3/12/2008

Democrats in Florida and Michigan Recognize Security Issues in Mail-in Voting

From John Fund at the WSJ's Political Diary:

Democrats are inching towards a solution on how to handle the Florida and Michigan convention delegations, now barred from voting for president at the party's Denver convention because their state parties broke Democratic National Committee rules and held early primaries.

The solution would involve using privately-funded mail-in elections that would eliminate the expense of having thousands of precincts manned. Also avoided would be caucuses, which make it difficult for night shift workers and the handicapped to participate. But some knowledgeable Democrats are raising caution flags because of the experiences their states have had with mail-in ballot fraud.

Senator Carl Levin of Michigan told ABC News that there is a "security issue" with a mail-in ballot. "How do you make sure that hundreds of thousands, perhaps a million or more ballots can be properly counted and that duplicate ballots can be avoided?" Mr.
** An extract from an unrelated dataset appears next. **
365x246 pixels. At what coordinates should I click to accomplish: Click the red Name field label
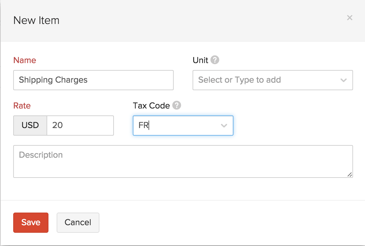coord(25,60)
Levin has vivid memories of how absentee ballots have routinely been abused in Detroit and other cities by unscrupulous candidates.

In Florida, Rep. Debbie Wasserman Schultz of Miami has her own issues with a mail-in ballot. "It's fraught with problems and now is not the time to be experimenting when we're talking about stakes this high," she says. "We still have very raw nerves from the 2000 recount."

For a party that tends to pooh-pooh concerns about voter fraud, it's refreshing to see a few key Democrats alert to the problems of having ballots distributed and handled outside the supervision of election officials. Such concerns are always at their highest in elections with big stakes that could be determined by a few votes. Would that Democrats would now extend that concern to general elections where the dangers are just as great, if not greater.